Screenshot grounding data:
************
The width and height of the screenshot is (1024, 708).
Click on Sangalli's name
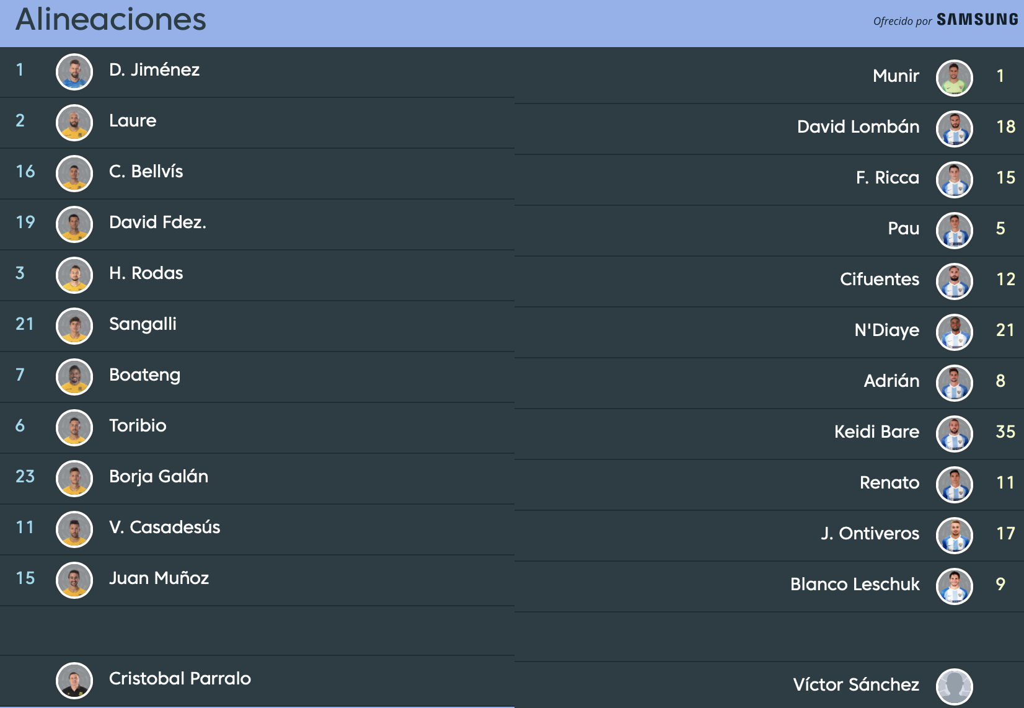[143, 324]
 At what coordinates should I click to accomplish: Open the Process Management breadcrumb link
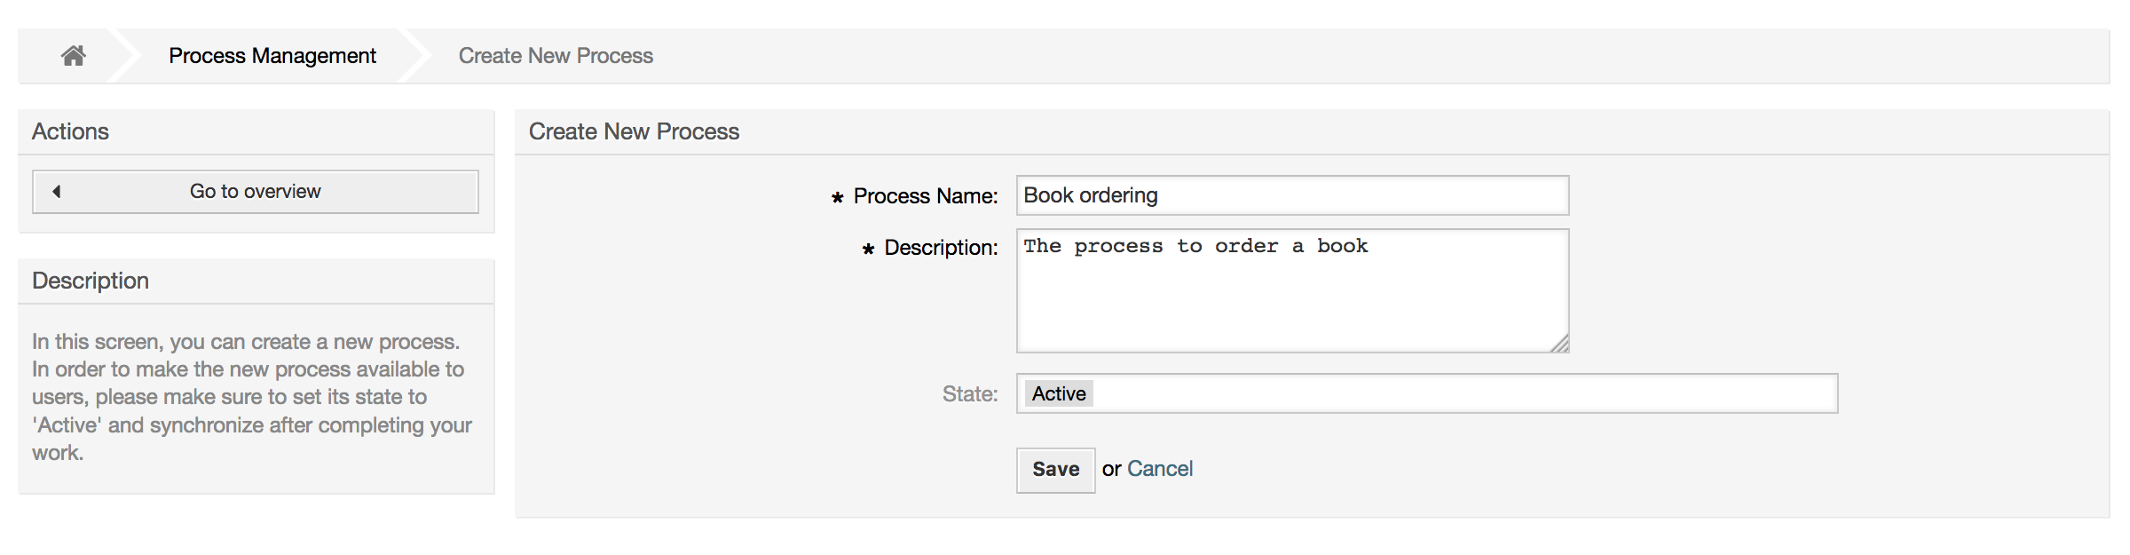[x=272, y=55]
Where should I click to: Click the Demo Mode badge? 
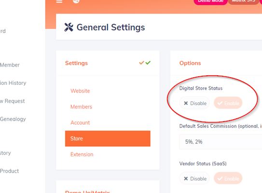(x=210, y=1)
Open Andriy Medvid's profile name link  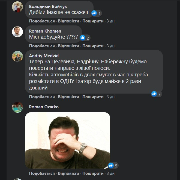click(44, 56)
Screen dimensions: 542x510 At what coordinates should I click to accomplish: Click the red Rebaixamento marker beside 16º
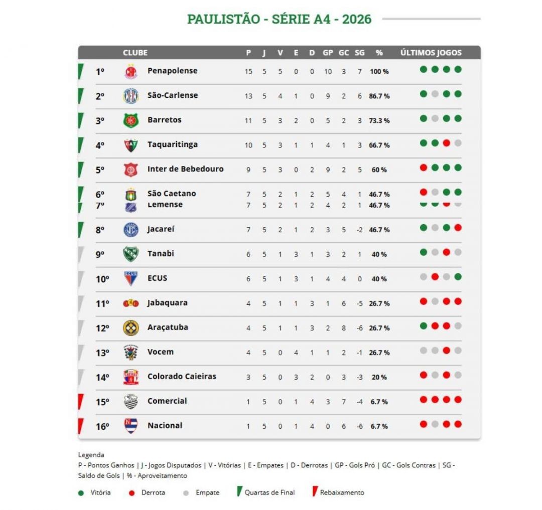click(x=80, y=426)
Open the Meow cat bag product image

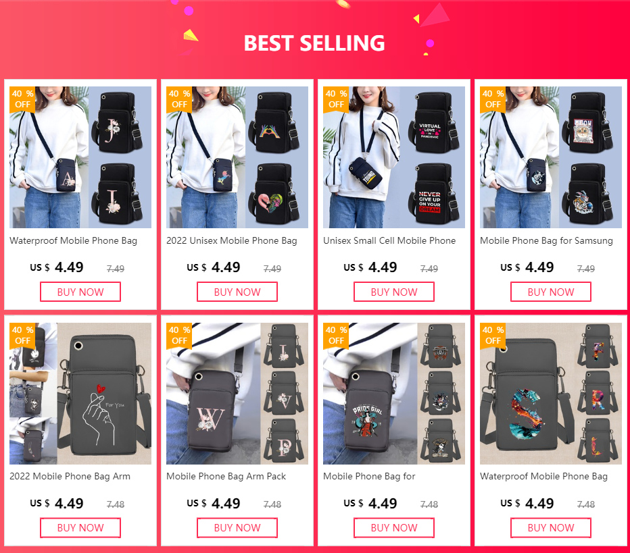(x=551, y=157)
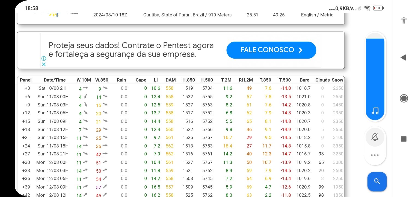Image resolution: width=415 pixels, height=197 pixels.
Task: Click the 2024/08/10 18Z model run
Action: coord(110,15)
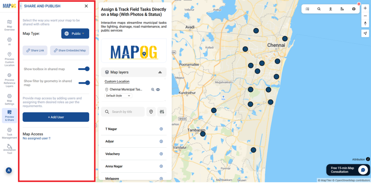Select the Annotation Tool icon
The image size is (371, 184).
pos(9,149)
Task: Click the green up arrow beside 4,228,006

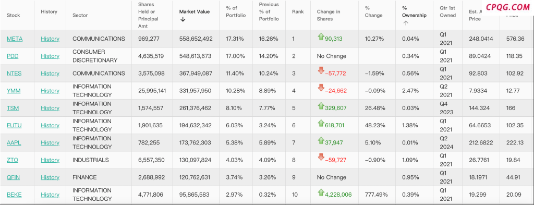Action: [x=321, y=192]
************
HOW TO COMPLETE THIS TASK: Working from the records above, reproduce exactly the lines from the one with "Screen dimensions: 542x510" through the last line, without the pictures.

SOLUTION:
Screen dimensions: 542x510 At what coordinates should I click to accomplish: Click the red Rebaixamento marker beside 16º
click(x=80, y=426)
Open the Meow cat bag product image

(x=551, y=157)
Image resolution: width=415 pixels, height=197 pixels.
Task: Click the 2024/08/10 18Z model run
Action: coord(110,15)
Select the Annotation Tool icon
The image size is (371, 184).
pos(9,149)
Task: Click the green up arrow beside 4,228,006

Action: [x=321, y=192]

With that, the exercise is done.